The overarching federal legislation that employees rely on by setting the minimum wage and the maximum hour requirement for hardworking Americans is known as the Fair Labor Standards Act (FLSA). Since 2009, the federal minimum wage has remained at just $7.25 per hour. Many states also have minimum wage laws. In cases where an employee is subject to both state and federal minimum wage laws, the employee is entitled to the higher minimum wage.
In addition to establishing the minimum wage, the FLSA also regulates overtime pay. Federal law (and often state law) mandates employers to pay their employees one and one-half times the regular rate of pay for any hours worked in excess of 40 hours each workweek.
Though the FLSA is designed to protect workers, it contains certain loopholes, exposing delivery drivers and other gig economy workers to wage theft.
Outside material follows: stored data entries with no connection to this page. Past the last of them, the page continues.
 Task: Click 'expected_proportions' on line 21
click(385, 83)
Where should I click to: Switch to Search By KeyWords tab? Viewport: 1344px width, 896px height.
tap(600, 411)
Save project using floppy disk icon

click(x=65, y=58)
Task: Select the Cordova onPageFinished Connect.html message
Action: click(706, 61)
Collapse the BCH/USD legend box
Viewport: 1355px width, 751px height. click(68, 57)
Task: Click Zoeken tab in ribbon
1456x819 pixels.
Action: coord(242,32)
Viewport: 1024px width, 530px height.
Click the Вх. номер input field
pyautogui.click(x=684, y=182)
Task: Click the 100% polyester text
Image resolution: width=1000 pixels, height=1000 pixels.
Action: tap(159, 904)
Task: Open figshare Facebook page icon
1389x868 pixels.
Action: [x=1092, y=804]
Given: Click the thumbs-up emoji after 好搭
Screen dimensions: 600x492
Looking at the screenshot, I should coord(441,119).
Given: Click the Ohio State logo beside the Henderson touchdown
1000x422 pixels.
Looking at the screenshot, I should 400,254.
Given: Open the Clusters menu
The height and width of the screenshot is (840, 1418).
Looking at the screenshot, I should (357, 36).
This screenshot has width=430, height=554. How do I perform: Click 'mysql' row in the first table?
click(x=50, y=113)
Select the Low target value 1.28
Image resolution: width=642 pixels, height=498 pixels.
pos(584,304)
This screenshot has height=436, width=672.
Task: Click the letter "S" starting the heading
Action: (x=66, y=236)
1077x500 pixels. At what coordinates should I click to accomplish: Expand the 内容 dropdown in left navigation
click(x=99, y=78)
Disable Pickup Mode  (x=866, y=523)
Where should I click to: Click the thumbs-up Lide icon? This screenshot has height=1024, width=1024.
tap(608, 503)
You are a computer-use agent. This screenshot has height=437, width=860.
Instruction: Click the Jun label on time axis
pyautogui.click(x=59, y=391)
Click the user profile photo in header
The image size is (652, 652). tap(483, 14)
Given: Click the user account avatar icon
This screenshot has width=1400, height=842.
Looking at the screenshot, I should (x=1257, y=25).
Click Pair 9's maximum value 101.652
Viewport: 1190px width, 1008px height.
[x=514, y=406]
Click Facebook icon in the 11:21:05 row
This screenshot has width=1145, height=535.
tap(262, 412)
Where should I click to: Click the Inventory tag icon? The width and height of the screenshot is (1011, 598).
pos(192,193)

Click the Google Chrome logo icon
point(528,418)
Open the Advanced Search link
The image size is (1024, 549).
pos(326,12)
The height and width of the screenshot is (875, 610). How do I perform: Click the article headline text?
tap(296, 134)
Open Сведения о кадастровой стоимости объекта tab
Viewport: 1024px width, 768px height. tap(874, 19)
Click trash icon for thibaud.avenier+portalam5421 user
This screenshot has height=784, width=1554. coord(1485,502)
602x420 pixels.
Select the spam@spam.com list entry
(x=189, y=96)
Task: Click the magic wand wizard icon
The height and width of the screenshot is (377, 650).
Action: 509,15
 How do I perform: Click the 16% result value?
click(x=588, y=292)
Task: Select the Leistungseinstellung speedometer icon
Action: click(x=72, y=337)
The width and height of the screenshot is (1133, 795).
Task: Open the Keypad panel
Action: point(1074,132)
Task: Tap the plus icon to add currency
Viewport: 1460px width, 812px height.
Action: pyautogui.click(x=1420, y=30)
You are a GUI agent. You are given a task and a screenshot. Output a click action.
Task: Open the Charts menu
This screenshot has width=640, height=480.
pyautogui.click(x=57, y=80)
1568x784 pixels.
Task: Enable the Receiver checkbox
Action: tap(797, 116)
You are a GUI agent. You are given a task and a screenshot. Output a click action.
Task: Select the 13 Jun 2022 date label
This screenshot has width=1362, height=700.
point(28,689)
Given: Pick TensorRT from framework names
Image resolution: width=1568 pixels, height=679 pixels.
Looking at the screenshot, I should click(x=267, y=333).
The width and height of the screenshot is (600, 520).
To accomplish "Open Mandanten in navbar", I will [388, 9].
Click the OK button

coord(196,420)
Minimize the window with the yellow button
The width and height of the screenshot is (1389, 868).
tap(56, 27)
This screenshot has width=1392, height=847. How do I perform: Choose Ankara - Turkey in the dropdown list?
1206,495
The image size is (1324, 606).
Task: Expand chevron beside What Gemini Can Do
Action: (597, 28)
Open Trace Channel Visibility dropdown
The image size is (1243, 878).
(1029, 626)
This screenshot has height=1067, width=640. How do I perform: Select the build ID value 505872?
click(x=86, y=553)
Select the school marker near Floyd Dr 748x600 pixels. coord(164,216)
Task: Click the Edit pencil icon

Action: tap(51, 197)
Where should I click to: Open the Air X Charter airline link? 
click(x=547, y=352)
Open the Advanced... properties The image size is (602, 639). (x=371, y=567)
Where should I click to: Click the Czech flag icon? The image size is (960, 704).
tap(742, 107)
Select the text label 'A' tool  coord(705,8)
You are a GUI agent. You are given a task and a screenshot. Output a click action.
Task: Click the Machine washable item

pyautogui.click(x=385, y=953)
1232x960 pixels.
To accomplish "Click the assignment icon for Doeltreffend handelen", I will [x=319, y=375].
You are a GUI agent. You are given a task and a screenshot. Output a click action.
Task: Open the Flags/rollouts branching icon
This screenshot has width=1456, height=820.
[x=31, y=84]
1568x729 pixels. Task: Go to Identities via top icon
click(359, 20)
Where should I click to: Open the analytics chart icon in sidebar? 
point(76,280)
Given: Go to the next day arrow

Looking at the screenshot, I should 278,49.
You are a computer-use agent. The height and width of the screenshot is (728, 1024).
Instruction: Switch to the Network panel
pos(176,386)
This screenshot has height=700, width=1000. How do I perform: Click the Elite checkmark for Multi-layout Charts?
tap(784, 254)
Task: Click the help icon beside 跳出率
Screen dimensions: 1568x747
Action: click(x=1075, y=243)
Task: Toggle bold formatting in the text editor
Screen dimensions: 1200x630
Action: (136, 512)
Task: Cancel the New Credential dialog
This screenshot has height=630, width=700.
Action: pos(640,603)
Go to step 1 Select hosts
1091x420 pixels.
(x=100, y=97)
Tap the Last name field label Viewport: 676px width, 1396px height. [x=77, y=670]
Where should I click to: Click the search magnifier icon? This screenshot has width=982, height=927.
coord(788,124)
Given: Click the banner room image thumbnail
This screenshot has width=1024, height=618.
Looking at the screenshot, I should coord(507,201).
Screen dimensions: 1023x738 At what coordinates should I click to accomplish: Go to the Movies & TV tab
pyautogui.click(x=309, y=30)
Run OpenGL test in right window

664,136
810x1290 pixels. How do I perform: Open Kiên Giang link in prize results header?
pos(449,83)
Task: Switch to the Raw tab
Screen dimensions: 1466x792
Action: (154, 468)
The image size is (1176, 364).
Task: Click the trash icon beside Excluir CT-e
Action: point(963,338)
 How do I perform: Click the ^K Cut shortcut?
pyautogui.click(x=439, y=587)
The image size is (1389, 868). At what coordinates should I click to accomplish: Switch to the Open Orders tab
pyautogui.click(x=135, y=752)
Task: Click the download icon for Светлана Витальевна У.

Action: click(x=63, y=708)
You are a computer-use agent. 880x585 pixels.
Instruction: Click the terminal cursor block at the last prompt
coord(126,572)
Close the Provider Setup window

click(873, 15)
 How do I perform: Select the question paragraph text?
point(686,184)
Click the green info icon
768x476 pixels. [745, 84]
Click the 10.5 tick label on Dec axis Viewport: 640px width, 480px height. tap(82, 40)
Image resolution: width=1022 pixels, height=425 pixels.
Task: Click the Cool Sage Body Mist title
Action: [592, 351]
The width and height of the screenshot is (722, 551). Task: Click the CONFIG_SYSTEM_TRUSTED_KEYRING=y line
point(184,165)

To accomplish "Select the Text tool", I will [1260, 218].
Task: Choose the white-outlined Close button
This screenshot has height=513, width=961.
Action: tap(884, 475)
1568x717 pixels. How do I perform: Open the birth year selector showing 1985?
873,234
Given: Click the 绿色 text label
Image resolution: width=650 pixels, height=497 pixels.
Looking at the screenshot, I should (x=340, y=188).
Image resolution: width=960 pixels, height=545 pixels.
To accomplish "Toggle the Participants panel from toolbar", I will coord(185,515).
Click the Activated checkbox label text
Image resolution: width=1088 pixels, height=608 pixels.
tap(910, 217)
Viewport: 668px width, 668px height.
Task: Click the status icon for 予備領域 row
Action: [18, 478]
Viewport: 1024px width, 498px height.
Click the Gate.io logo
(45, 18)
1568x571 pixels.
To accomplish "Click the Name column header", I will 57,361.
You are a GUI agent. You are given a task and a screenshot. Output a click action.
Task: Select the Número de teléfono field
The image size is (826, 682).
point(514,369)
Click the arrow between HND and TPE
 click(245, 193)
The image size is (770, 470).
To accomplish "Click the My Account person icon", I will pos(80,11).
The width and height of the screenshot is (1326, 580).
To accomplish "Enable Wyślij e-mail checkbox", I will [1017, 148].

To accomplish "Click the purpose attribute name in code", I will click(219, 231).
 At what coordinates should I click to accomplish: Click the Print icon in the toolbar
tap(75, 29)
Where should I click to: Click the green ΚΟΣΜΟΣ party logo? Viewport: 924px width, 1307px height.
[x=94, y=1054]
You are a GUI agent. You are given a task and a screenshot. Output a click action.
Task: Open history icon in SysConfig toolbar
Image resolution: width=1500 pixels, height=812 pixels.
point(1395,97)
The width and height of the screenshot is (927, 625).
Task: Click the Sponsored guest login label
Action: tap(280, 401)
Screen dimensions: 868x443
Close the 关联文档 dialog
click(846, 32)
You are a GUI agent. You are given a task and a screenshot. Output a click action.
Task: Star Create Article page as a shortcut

For example, the FLSA’s protections only extend to “employees,” but not to “independent contractors.” Consequently, large companies often mislabel employees as independent contractors to avoid fairly compensating them pursuant to the FLSA. Additionally, gig workers are susceptible to “tipped-credit” and reimbursement violations, discussed in turn below.
The FLSA’s minimum wage and overtime provisions only apply to employees. But, even if your employer calls you an independent contract, the FLSA requires factfinders (i.e. judges, juries, and arbitrators) to balance a variety of factors when making this determination, including:
- The extent to which the services rendered are an integral part of the principal’s business.
- The permanency of the relationship.
- The amount of the alleged contractor’s investment in facilities and equipment.
- The nature and degree of control by the principal.
- The alleged contractor’s opportunities for profit and loss.
- The amount of initiative, judgment, or foresight in open market competition with others required for the success of the claimed independent contractor.
- The degree of independent business organization and operation.
When challenged, workers cast as independent contractors are often relabeled as “employees,” and are thus guaranteed minimum wage and overtime pay pursuant to the FLSA.
“Tip Credit” Violations.
The minimum wage for tipped employees is $2.13, and this is even higher in some states. For a business to pay a tipped employee a cash wage lower than the standard federal minimum wage of $7.25, several qualifications must be met. Common “tipped credit” violations include:
- Tip credit claimed by the employer exceeds the actual amount of tips received
- Tips are retained by the employer instead of the employee
- The inclusion of non-tipped workers in a tip pool
- Paying an employee a tip wage when over 20 percent of his or her job involves tasks that do not normally receive tips.
If an employer fails to meet just one of these requirements, the employee is entitled to the federal minimum wage, in addition to tips they might receive.
Another example of wage theft affecting gig economy workers occurs when companies employ drivers who use their own automobiles to transport or deliver items to customers. In this situation, drivers are not reasonably reimbursed for the approximate costs of the business use of their vehicles. Under the Fair Labor Standards Act and many state laws, if an employee incurs expenses on the employer’s behalf for the convenience of the employer, the employee is entitled to reimbursement to the extent their earnings would otherwise fall below the federal minimum wage. Many companies use a flawed method to determine reimbursement rates that provides such an unreasonably low rate beneath any reasonable approximation of the expenses they incur that the drivers’ unreimbursed expenses cause their wages to fall below the federal minimum wage during some or all workweeks.
What legal options are available to victims of wage theft?
For years, businesses have implemented pay schemes to systematically underpay their employees. Thus, if one employee is underpaid, there are likely hundreds, or thousands, similarly situated. When wage theft occurs on a companywide basis, employees can join together and file one lawsuit before one judge to efficiently recoup their lost wages and work-related expenses.